Tre anni fa, Cristiano Ronaldo stupiva il mondo dello sport firmando con l'Al-Nassr. Sei mesi dopo, il portoghese è stato raggiunto nella Saudi Pro League da una serie di giocatori di alto profilo, tra cui Karim Benzema, Neymar, Roberto Firmino, Sadio Mané, Aymeric Laporte. Alcuni di questi campioni avevano chiaramente superato il proprio apice, ma il semplice fatto che fossero disposti a trasferirsi in Medio Oriente era significativo.

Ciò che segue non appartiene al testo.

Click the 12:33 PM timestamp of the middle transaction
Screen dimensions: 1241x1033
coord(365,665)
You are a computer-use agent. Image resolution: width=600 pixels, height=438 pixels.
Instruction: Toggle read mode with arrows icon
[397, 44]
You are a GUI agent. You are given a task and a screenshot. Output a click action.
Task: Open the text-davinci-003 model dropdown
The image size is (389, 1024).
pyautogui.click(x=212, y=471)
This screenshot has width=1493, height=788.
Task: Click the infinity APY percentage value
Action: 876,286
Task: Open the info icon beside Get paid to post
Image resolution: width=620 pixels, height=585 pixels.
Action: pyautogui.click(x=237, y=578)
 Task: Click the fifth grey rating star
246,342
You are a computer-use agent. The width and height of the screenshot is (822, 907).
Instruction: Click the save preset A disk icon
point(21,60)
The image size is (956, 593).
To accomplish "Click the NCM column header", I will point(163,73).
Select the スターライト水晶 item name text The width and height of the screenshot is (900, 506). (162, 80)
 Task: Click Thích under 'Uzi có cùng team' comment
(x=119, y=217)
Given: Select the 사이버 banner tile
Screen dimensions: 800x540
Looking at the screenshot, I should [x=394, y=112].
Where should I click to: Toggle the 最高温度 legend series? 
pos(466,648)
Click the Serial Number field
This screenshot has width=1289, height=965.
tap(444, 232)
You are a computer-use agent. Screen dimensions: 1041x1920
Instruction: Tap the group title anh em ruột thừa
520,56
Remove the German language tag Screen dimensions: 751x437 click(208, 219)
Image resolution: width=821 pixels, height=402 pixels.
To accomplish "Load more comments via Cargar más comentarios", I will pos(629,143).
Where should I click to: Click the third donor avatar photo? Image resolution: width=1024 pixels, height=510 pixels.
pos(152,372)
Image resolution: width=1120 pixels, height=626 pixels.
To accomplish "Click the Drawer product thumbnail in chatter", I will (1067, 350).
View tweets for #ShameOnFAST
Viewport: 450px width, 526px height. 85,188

Tutti saranno anche stati già multimilionari, ma gli stipendi della Pro League erano considerati "capaci di cambiare la vita". Nemmeno Jordan Henderson, che in precedenza era un tipo di saldi principi, ha potuto resistere alle ricchezze offerte.
L'Arabia Saudita, di conseguenza, era vista come il grande rivoluzionario del calcio, una sfida legittima al dominio europeo sul mercato grazie alle risorse petrolifere apparentemente inesauribili del Regno.
Ora, però, qualcosa è cambiato. Nella Pro League sta avvenendo uno sconvolgimento, se è vero che lunedì è stato un trasferimento interno piuttosto che un arrivo esterno a far sì che il resto del mondo si sedesse e prestasse attenzione a quanto stava accadendo.